Naming conventions for source and header files

In this course, when we write source files, their names will end in .cpp, while header files will have names that end in .hpp. Note that this is not the only convention in popular use in the world — unlike some programming languages, C++ compilers aren't especially finicky about file naming — but we'll use it, because it (a) establishes a clean distinction between header and source files, and (b) makes clear (with the "pp" on the end, a filesystem-compatible way of saying "++") that the code we're writing is C++ and not C.

If you prefer other naming conventions, that's fine for your own work, but you'll need to use .cpp and .hpp in this course, because the build and test tools for this course assume that you are. (Like many details about tools and techniques, you don't always get to choose what you want when you work on someone else's project; that's worth getting used to.)

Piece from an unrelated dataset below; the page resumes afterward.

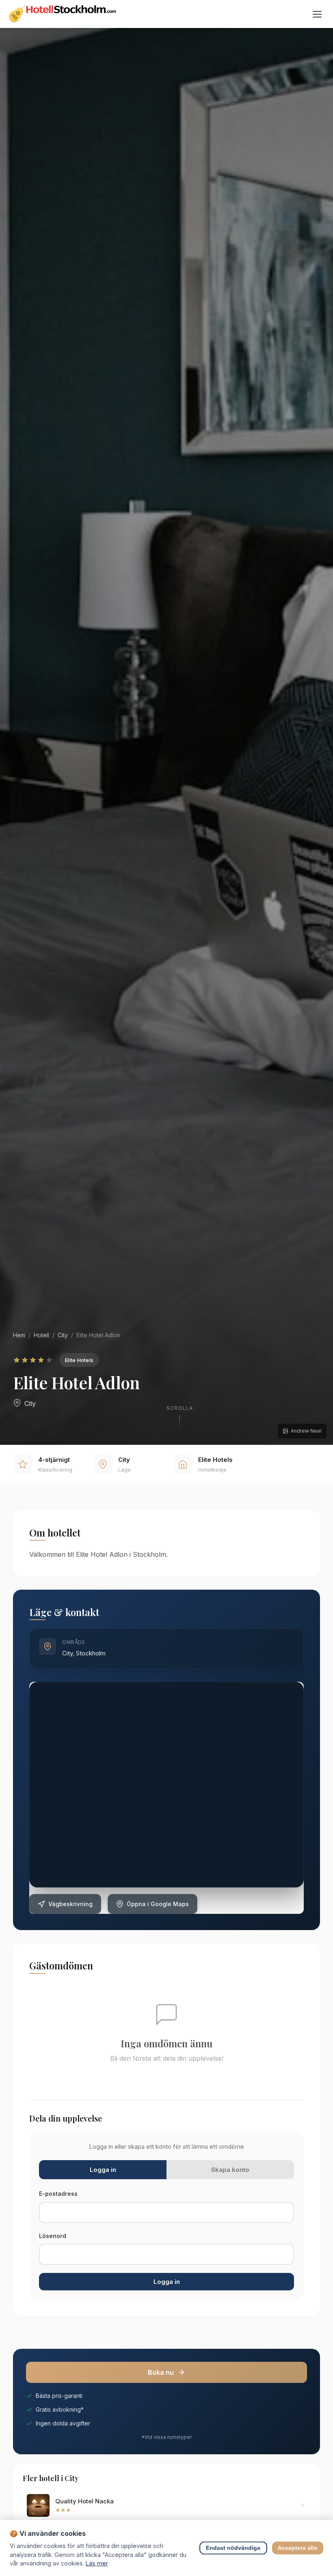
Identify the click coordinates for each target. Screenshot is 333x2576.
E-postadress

Deciding on the boundaries between source files

Now that we've talked about the mechanism for splitting up a program into multiple source files, there's one more thing we need to nail down: How do we decide on the boundaries between them? What are we trying to accomplish when we split up a program, and how finely-grained does that split need to be?

One of the hallmarks of well-written software is what is sometimes called separation of concerns, the principle that you should handle separate issues in separate parts of a program, rather than munging everything together into fewer, larger, more complex functions. (This is one of the reasons that global variables are often said to be so problematic; they munge things together by their nature, spreading a part of your program's knowledge throughout the entire program.)

There are a few ground rules you should follow when you're designing a C++ program — and, in truth, these aren't that different from what you ought to be doing in just about any programming language. Header and source files are the C++ mechanism for doing something you'd want to do in any programming language: Break a large program into its component parts.

Functions should be relatively short, and each of them should have a single job. If you were to write a comment describing a function's purpose, that description shouldn't be very long, or what you're probably describing is more than one function.
Functions that are strongly related to one another should be placed in the same source file. (This is what software engineers often call high cohesion, the idea that things that are near one another belong together.)
Functions in one source file should depend on as few details as possible about how the functions in other source files are implemented. (This is what software engineers often call low coupling, the idea that we want the various parts of our program to be shielded from the details of the others, so that changing one doesn't cause cascading changes to many others.)
We need header files so that functions in one source file can be "seen" by others. If there is a function in one source file X.cpp that needs to be called by functions in other source files, then we need a header file X.hpp that declares it. Most source files have a corresponding header file, because most source files "export" at least one function to others.
Not all functions written in a source file need to be declared in a corresponding header file; only the ones that need to be called from within other source files need to be declared in a header.